SchulzLab / TEPIC

Annotation of genomic regions using transcription factor binding sites and epigenetic data
MIT License
40 stars 9 forks source link

TRAP runs forever for merged-human and -vertebrates PSEMs #35

Closed moritzschaefer closed 3 years ago

moritzschaefer commented 3 years ago

Thanks again for the great work with the TEPIC package!

I used to run TEPIC.sh with the provided merged mouse-PSEMs and everything ran smooth. However, one transcription factor of interest (TFAP4) was only available in the vertebrate and human PSEMs, so I tried to copy that entry and append it to the merged-mouse psems (I also added the corresponding length entry). Running with the new list of PSEMs did not result in an error, however, the command never finished with continuos cpu usage (100%) (last command line message: "Starting TRAP"). Without this additional entry, TRAP ran in under an hour.

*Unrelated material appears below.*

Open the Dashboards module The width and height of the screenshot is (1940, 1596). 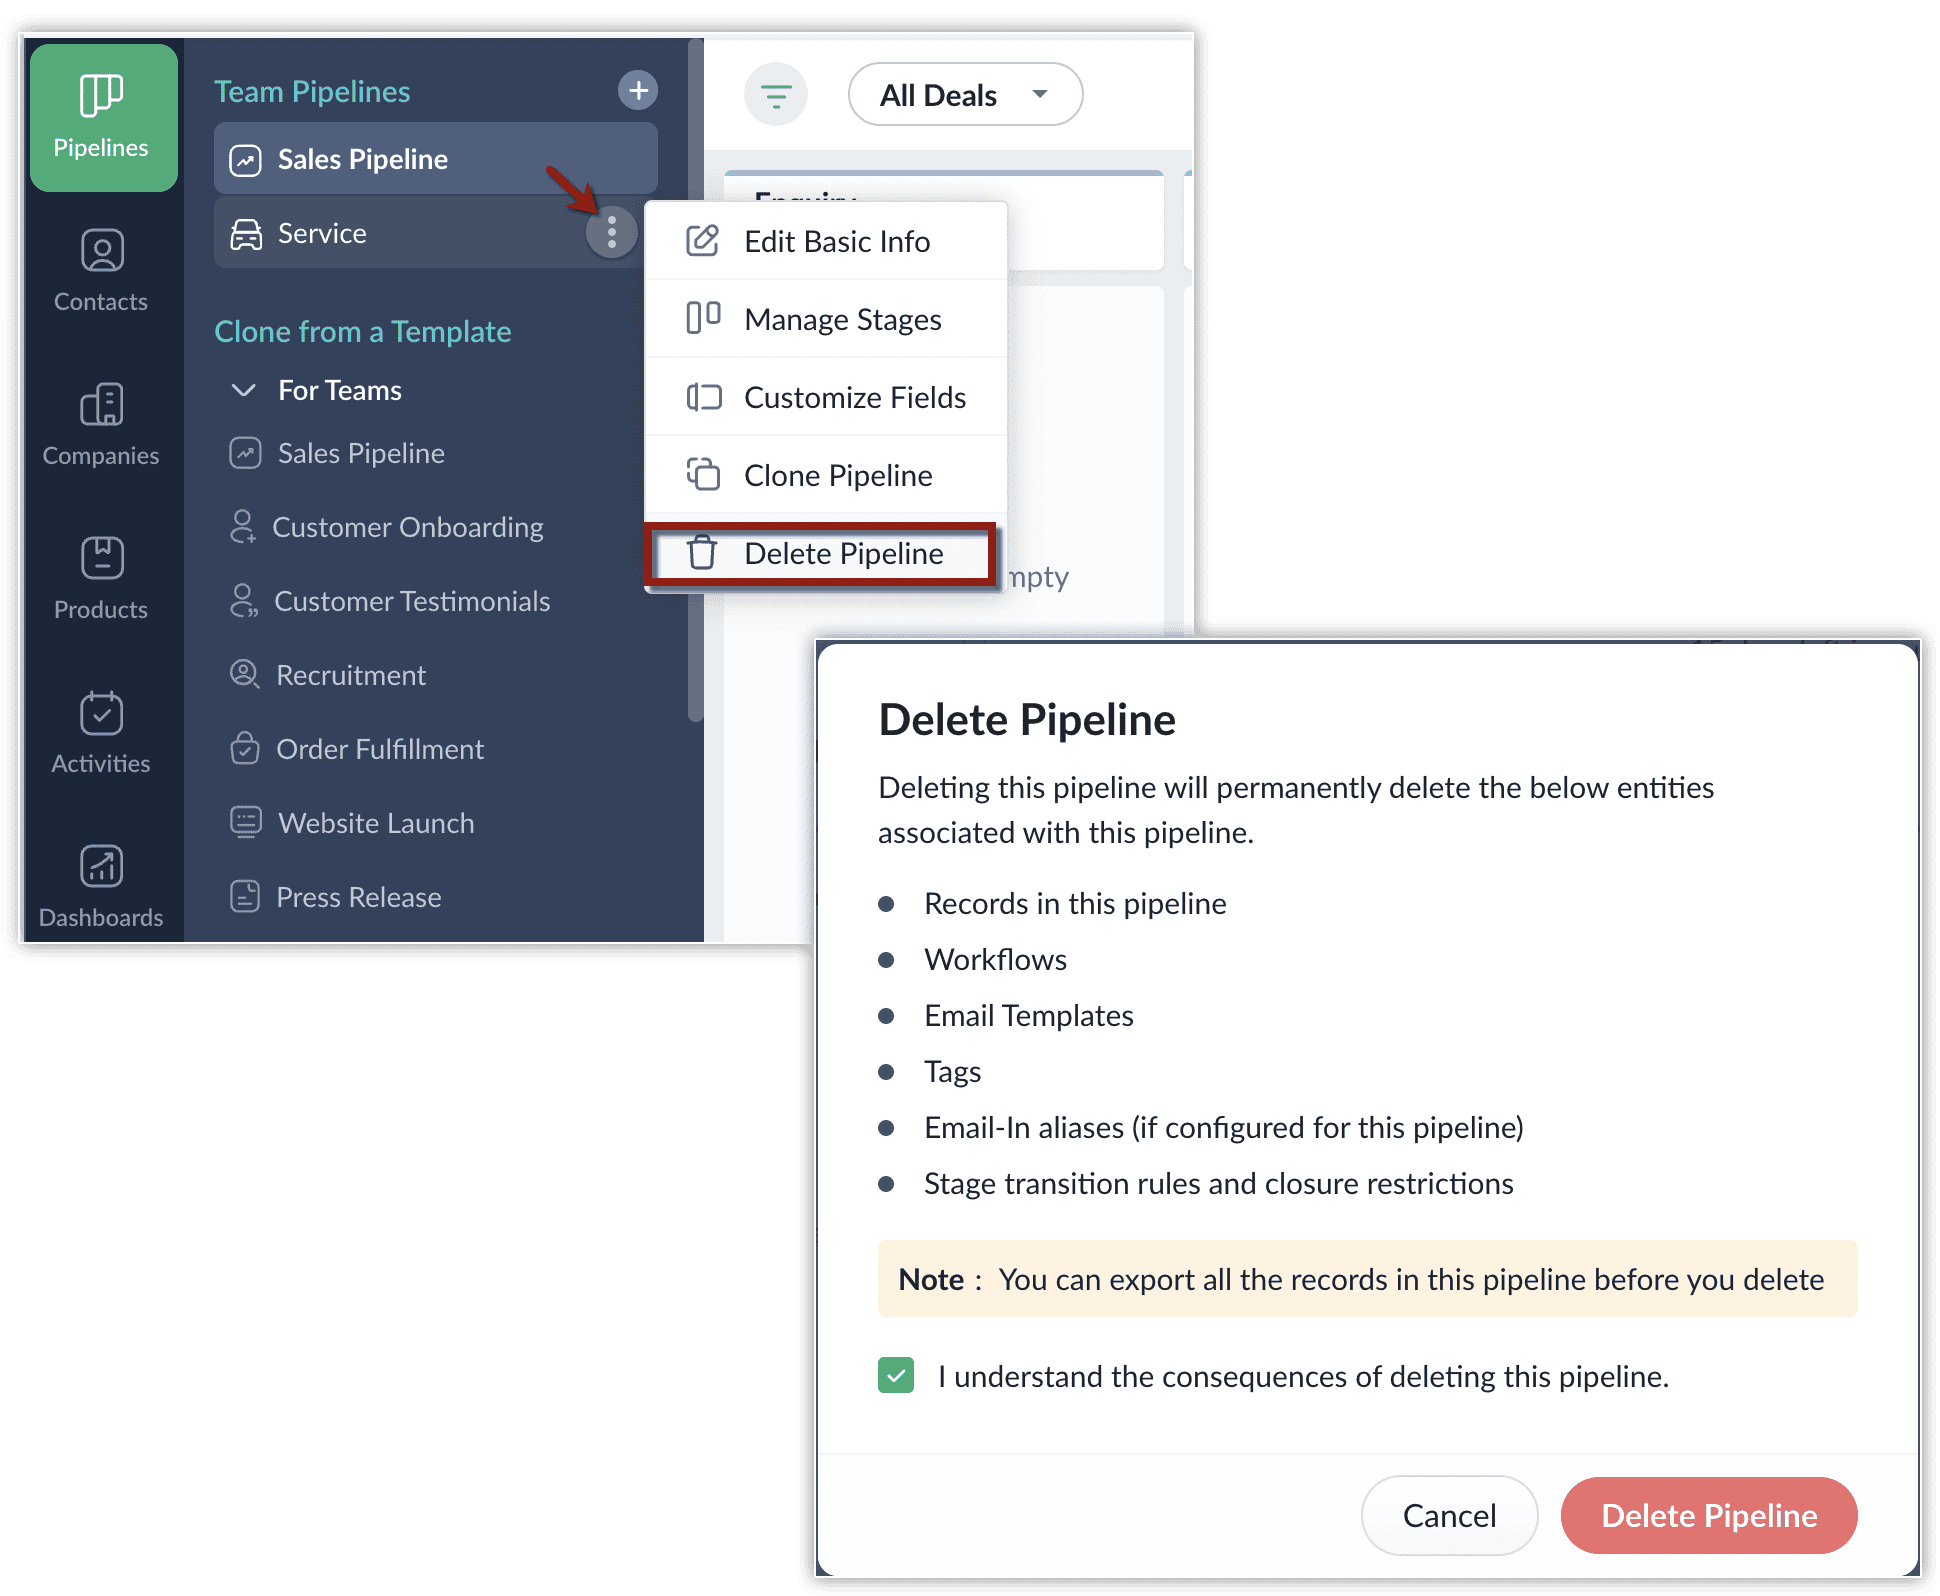pos(101,886)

Assuming that I made some kind of formating-mistake while adding the entry to the PSEM-file, I tried to run TEPIC for the whole set of merged-human-PSEMs, yet still TRAP would never finish. Same problem for the merged-vertebrates set.

Here is the command I am running.

./libs/TEPIC/Code/TEPIC.sh -g mm10.fa -a grcm38.gtf -b peaks.narrowPeak -o output/dir/ -c 2 -n 7 -p libs/TEPIC/PWMs/2.1/Merged_PSEMs/Merged_JASPAR_HOCOMOCO_KELLIS_{organism}.PSEM -m libs/TEPIC/PWMs/2.1/Merged_PSEMs/Merged_JASPAR_HOCOMOCO_KELLIS_{organism}_length.txt -r mm10.2bit -w 1000 -v 0.01

I really see no reason why the mouse PSEM list should work while the other two don't. Am I overseeing something? Do you have an idea what kind of bug this might be?

Thanks for the help

Florian411 commented 3 years ago

Mmh, my number one concern would be that there is a bug in the line ending of the PWM file which is causing the system to behave weird. I am currently not able to check,but could you send me your manipulated PWM together with the annotation file and motif length file that you are using. I will try to have a look at the end of next week.

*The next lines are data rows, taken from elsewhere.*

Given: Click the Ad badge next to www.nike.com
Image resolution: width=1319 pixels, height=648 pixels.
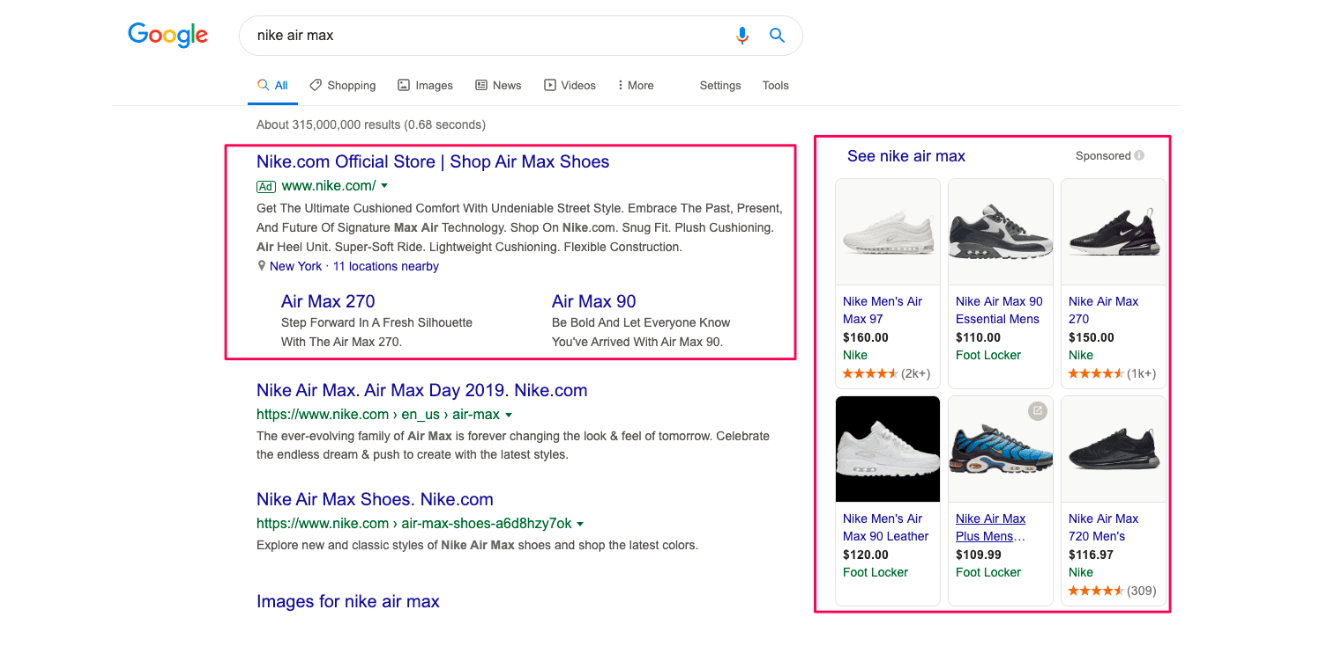Looking at the screenshot, I should coord(265,186).
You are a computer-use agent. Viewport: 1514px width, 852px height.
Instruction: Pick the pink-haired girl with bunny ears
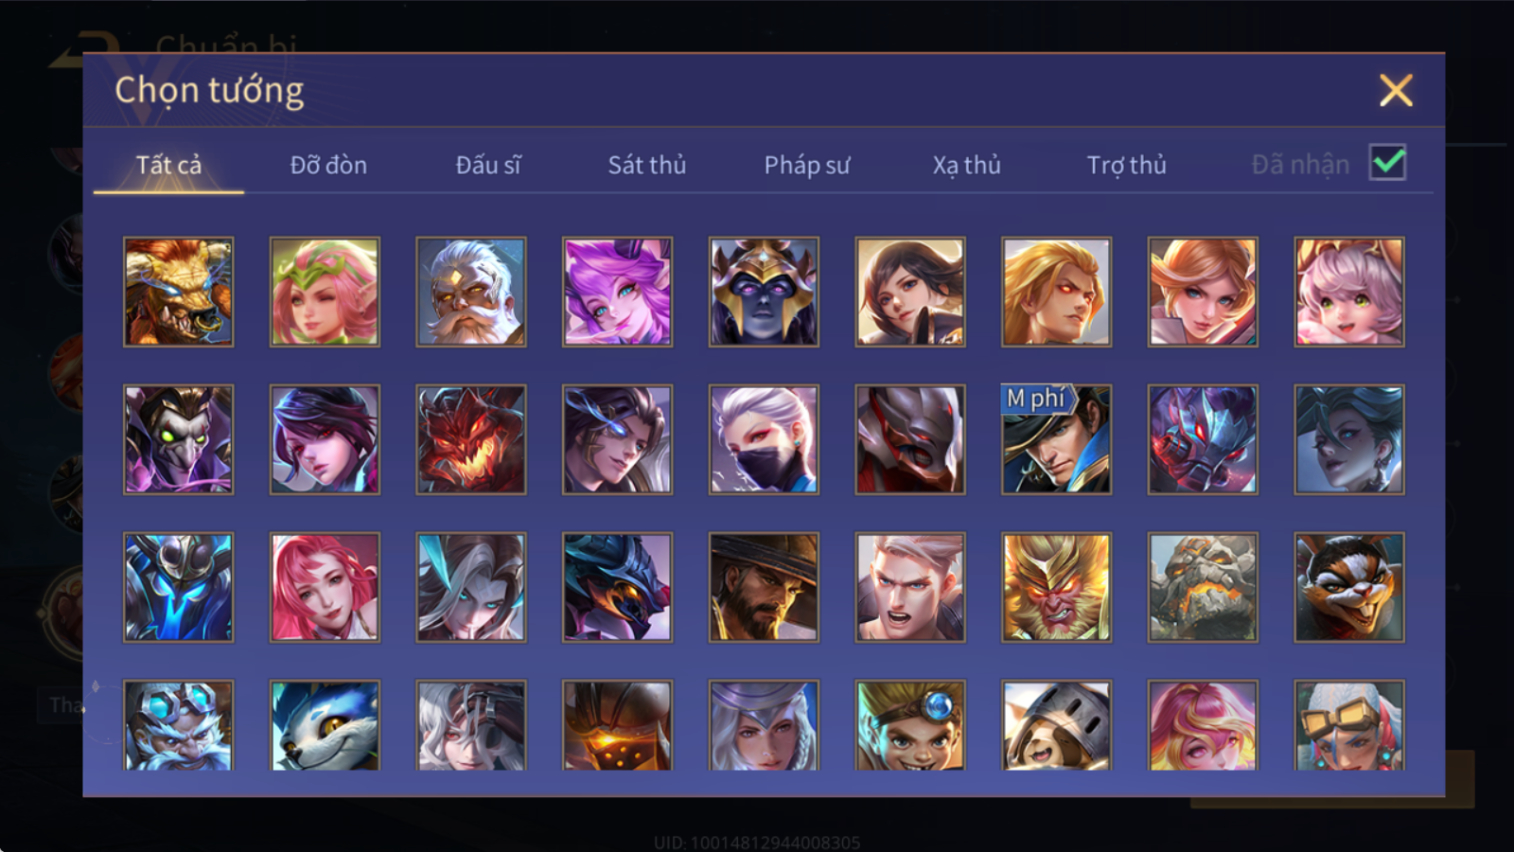click(1349, 292)
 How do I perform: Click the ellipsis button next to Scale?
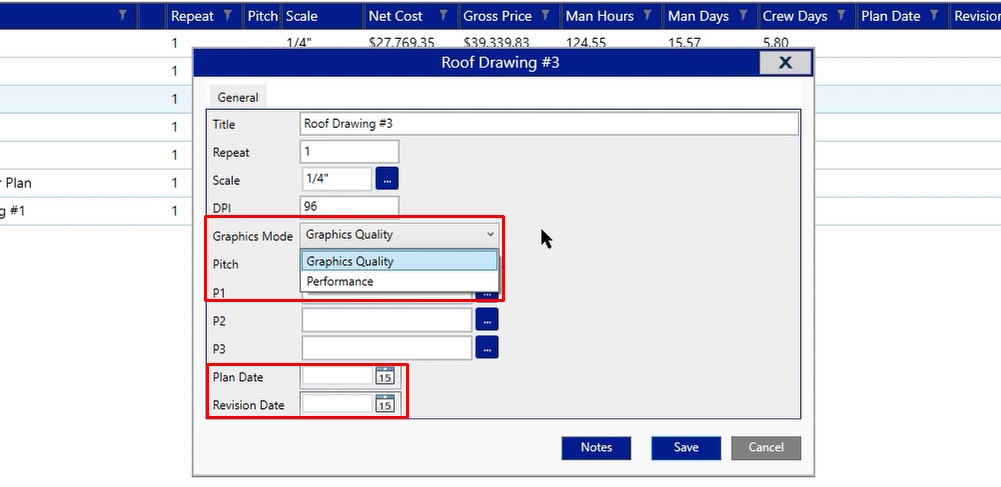pyautogui.click(x=387, y=179)
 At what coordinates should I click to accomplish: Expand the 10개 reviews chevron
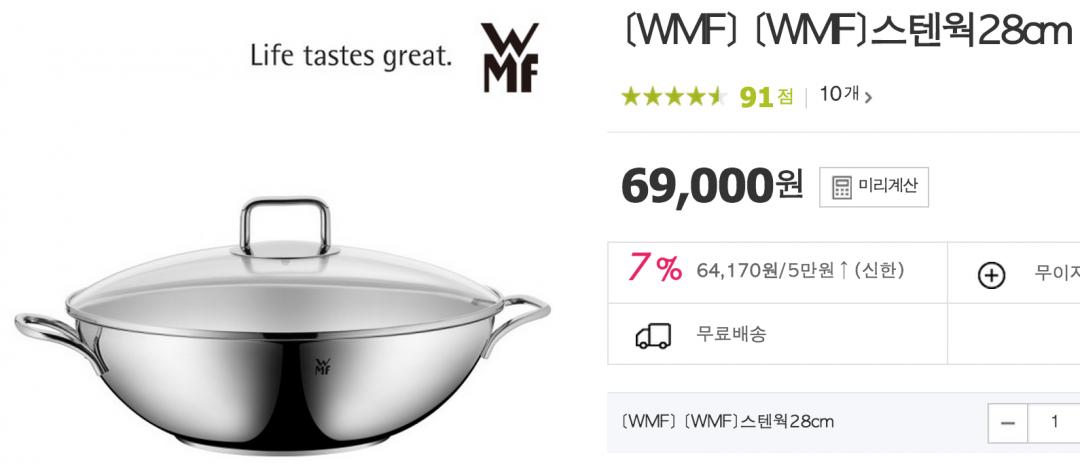point(868,97)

Florian411 commented 3 years ago

In light of your other post, do you get the same behavior with any of 2.0 PWMs when you are not modifying the files?

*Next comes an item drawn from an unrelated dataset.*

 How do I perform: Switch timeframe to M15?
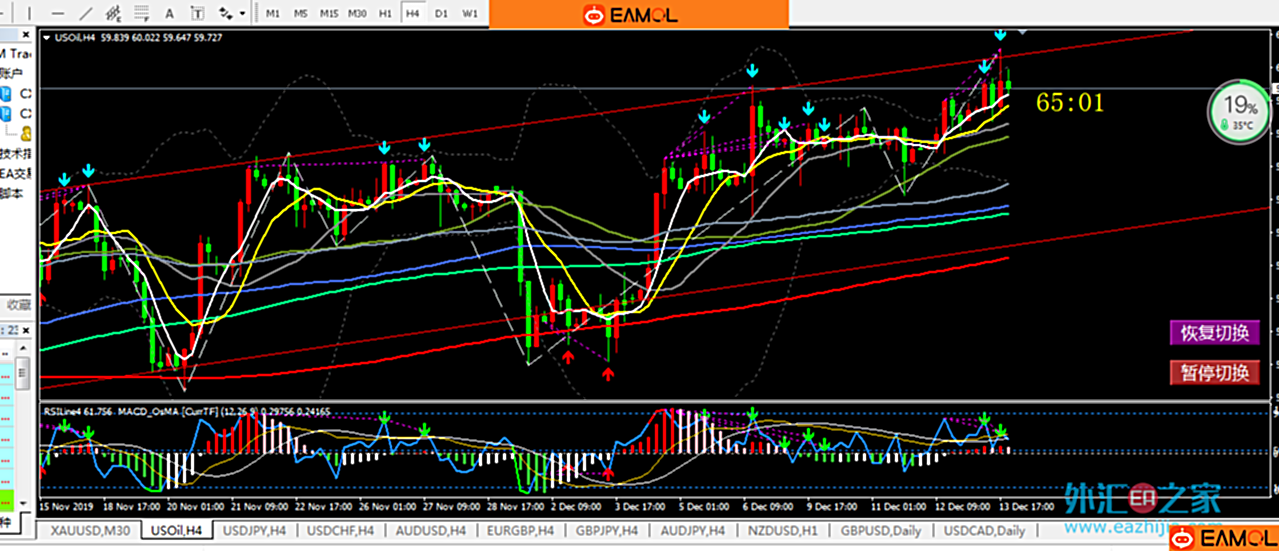click(x=329, y=14)
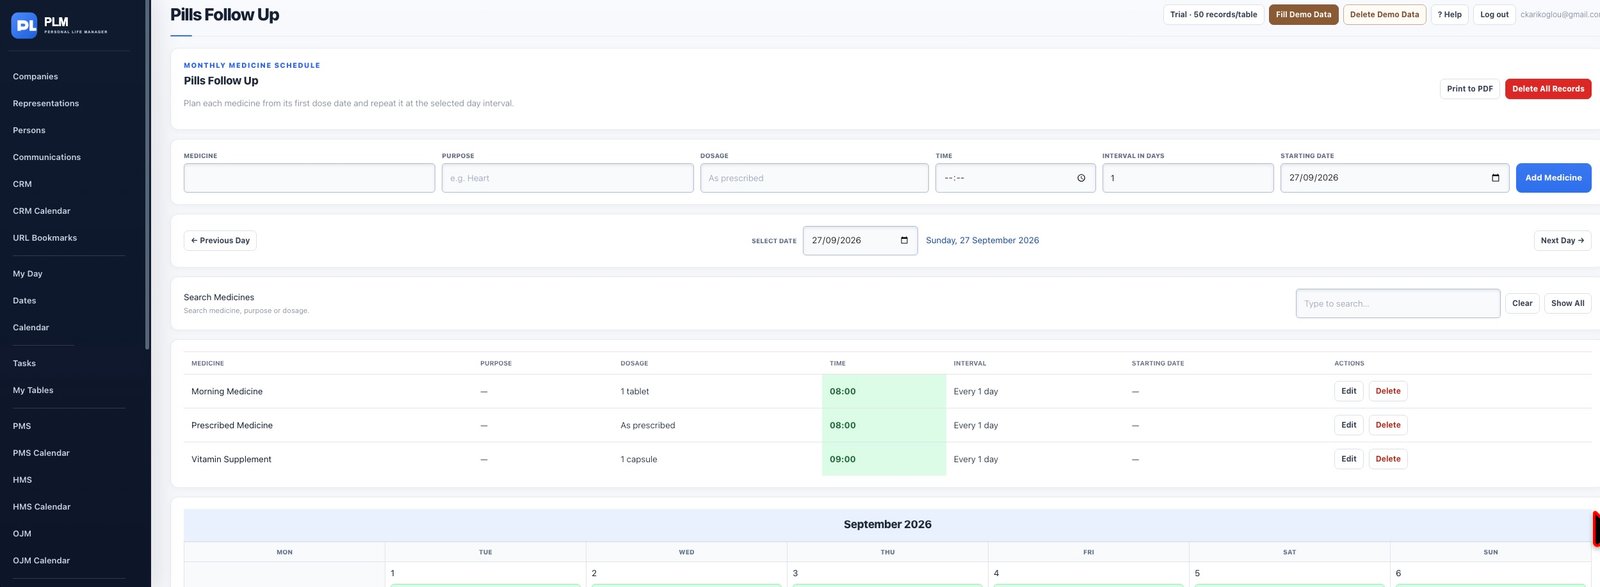Click Delete All Records
1600x587 pixels.
pyautogui.click(x=1548, y=89)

moritzschaefer commented 3 years ago

It seems to be unrelated to the other issue: I generated my own PSEM-lengths (with the corresponding python script) and it ran well for mouse.

Then I again added TFAP4 from human to the mouse-PSEM, recomputed the lengths, and ended up with the same issue.

To check whether the TFAP4-PSEM-values are the issue, I duplicated a PSEM in the mouse-PSEMS and called it TEST. This, STILL lead to the same error. I'm really out of ideas how this is possible to happen.

Also I noticed that TRAPmulti only uses one processor core if it's not working. If it's working (i.e. it finishes after same time), then it uses the assigned number of cores with 100% CPU usage.

I'm also quickly checking if the 2.0-merged-human PSEMs work

Florian411 commented 3 years ago

Which OS and editor are you using to manipulate the files?

moritzschaefer commented 3 years ago

Emacs/Spacemacs on linux. I made sure the files are in the unix format. Also after deleting my TEST-entry, it works again.

The 2.0/human-merged.PSEM does work!

Florian411 commented 3 years ago

Okay... so somewhere in 2.1 something broke. Let me have a look asap. Thanks for patiently trying different things!

moritzschaefer commented 3 years ago

Is there any advantage when using 2.1 as compared to 2.0 (except that a small number of TFs was added)?

Also, I assume that the available files in 2.0 correspond to the 'merged' files in 2.1.

Thank you so much for your support!

Another note: When manually adding a PSEM from human to the mouse PSEM list in 2.0, I run into the same issue again..

Florian411 commented 3 years ago

There is no difference except the few added TFs.

I will have a look at the problem with the motif adding next week.

Florian411 commented 3 years ago

I have tried it on my own system and it works. My guess is that something is wrong with file endings. I close this cause i can't reproduce it.